Um den Zuschuss zum Solarstrom für Elektroautos zu bekommen, müssen bestimmte Bedingungen erfüllt sein. Klar ist, wer zu Miete wohnt, kann von dem Programm nicht profitieren. Das Programm richtet sich ausschließlich an Besitzer von Eigenheimen und auch nur an Privatpersonen.

Um die Förderung zu erhalten, müssen Sie ein Wohngebäude besitzen und es auch selbst nutzen. Sie dürfen sich zum Zeitpunkt des Förderantrags aber noch keine Ladestation, Photovoltaikanlage oder Solarstromspeicher angeschafft haben. Sie müssen zudem ein Elektroauto gekauft oder geleast haben, oder sich zumindest eins bestellt haben.
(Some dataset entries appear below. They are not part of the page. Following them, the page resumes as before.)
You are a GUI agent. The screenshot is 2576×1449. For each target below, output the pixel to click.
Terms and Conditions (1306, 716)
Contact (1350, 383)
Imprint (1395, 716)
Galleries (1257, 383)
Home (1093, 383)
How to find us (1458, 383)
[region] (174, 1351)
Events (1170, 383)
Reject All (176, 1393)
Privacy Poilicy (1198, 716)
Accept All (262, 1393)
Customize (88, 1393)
Wann Sie keine Förderung bekommen

Es gibt zahlreiche Faktoren, die einen Zuschuss für Sie ausschließen. So bekommen Sie keine Förderung, wenn die Kosten für Ladestation, Photovoltaikanlage und Solarstromspeicher unterhalb von 10 200 Euro liegen.

Auch für folgende Immobilien wird eine Förderung ausgeschlossen:

  • Neubauten vor dem Einzug
  • Immobilien, die lediglich vermietet und nicht selbst bewohnt sind
  • Ferien- oder Wochenendimmobilien
  • Eigentumswohnungen

Es ist auch nicht möglich, den Zuschuss mehrfach für ein Wohngebäude zu bekommen. Auf der Internetseite der KfW gibt es auch einen Vorab-Check, mit dem Sie überprüfen können, ob Sie die Förderung erhalten können.

So beantragen Sie den Zuschuss „Solarstrom für Elektroautos“

Der Antrag muss über das Internetportal der KfW gestellt (Förderprogramm 442) werden. Erst, wenn Sie eine positive Rückmeldung über die Förderung bekommen haben, können Sie die entsprechenden Produkte bestellen und die Handwerker beauftragen.

Ab März 2024 müssen Sie dann Ihre Identität nachweisen, beispielsweise über ein Videoident- oder Postident-Verfahren. Zudem müssen Sie Rechnungen und Daten zu der Ladestation, der Photovoltaikanlage und zum Solarspeicher im Portal erfassen. Auch den Nachweis über den Besitz des Elektroautos müssen Sie dort hinterlegen.

Wenn alle Nachweise eingegangen sind und überprüft wurden, wird das Geld auf ihr Konto überwiesen.

Solarstrom für Elektroautos“: Das müssen Sie selbst zahlen

Der staatliche Zuschuss wird nicht Ihre kompletten Ausgaben decken. Das ist in den Bedingungen schließlich auch explizit ausgeschlossen. Die KfW hat deshalb beispielhaft aufgelistet, was Interessierte am Ende noch selbst zahlen müssen.

Eine Ladestation mit 11 kW wird mit 2 000 Euro veranschlagt, eine 9 kWp Photovoltaikanlage mit 20 000 Euro und ein 8 kWh Solarstromspeicher mit 10 000 Euro. Das macht Gesamtkosten von 32 000 Euro. Für die einzelnen Komponenten (Ladestation 600 Euro, PV-Anlage 5 400 Euro, Solarstromspeicher 2 000 Euro) werden vom Staat 8 000 Euro an Zuschuss gewährt. Somit bleibt ein Eigenanteil von 24 000 Euro übrig.